Polanski: Schweiz ist eingeknickt
Roman Polanski wurde also nicht von der Schweiz an die US-Justiz ausgeliefert, sondern nach 296 Tagen Haft und Hausarrest überraschend freigelassen. Da seine Verhaftung 2009 vom Bundesstrafgericht als „rechtens“ bestätigt worden war, musste die Justizministerin sich nun die Frage gefallen lassen, ob die Freilassung „ein politischer Entscheid“ gewesen sei. Eveline Widmer-Schlumpfs diplomatische, aber im Ablauf aber aufschlussreiche Antwort lautete: „Idealerweise fällt man politische Entscheide, die rechtlich einwandfrei sind.“
Jedoch wie ideal ist der Entschluss der Schweiz, Polanski nicht auszuliefern? Dieser Mann, der sich seit 33 Jahren dem Prozess wegen – von ihm eingestandener! – oraler und analer Vergewaltigung einer 13-Jährigen entzieht?
Darauf hat die Schweizer Justizministerin zwei überraschende Antworten.
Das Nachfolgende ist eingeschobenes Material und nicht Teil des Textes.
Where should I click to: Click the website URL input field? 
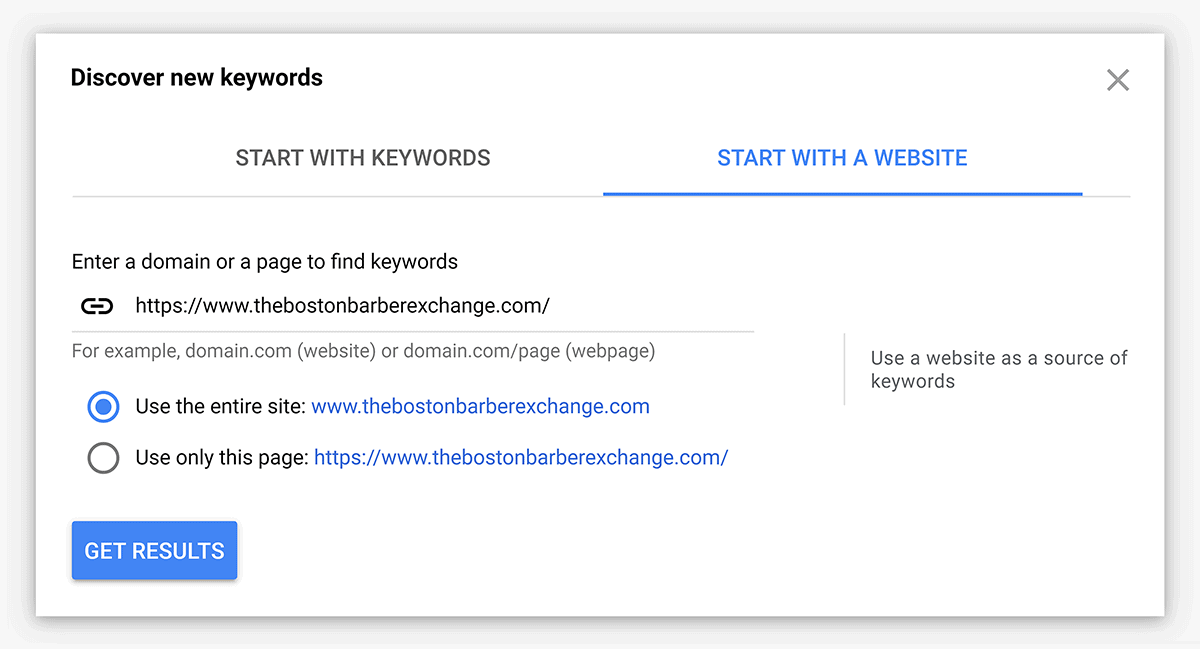(x=440, y=306)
Die erste lautet: Der 76-jährige weltbekannte Regisseur genieße in der Schweiz, wo er seit 2006 ein Chalet in Gstaad besitzt, quasi „Vertrauensschutz“. Schließlich sei er bisher nicht behelligt worden und darum auch am 26. September 2009 vertrauensvoll eingereist.
In der Tat hatte die US-Behörde Polanski, der 1978 vor dem anstehenden Prozess nach Europa geflohen war, bereits im Jahr 2005 wegen Vergewaltigung einer Minderjährigen zur internationalen Fahndung ausgeschrieben. Es hätte für die Schweiz also schon früher Gelegenheiten zur Verhaftung gegeben. Warum also wurde erst im September 2009 gehandelt – vielleicht um die wg. der Steuerflüchtlinge verärgerte USA milde zu stimmen? Und warum wurde Polanski nun im Juli 2010 überraschend freigelassen – vielleicht um protestierende europäische Staatschefs (wie Sarkozy) und Intellektuelle nicht weiter zu verärgern?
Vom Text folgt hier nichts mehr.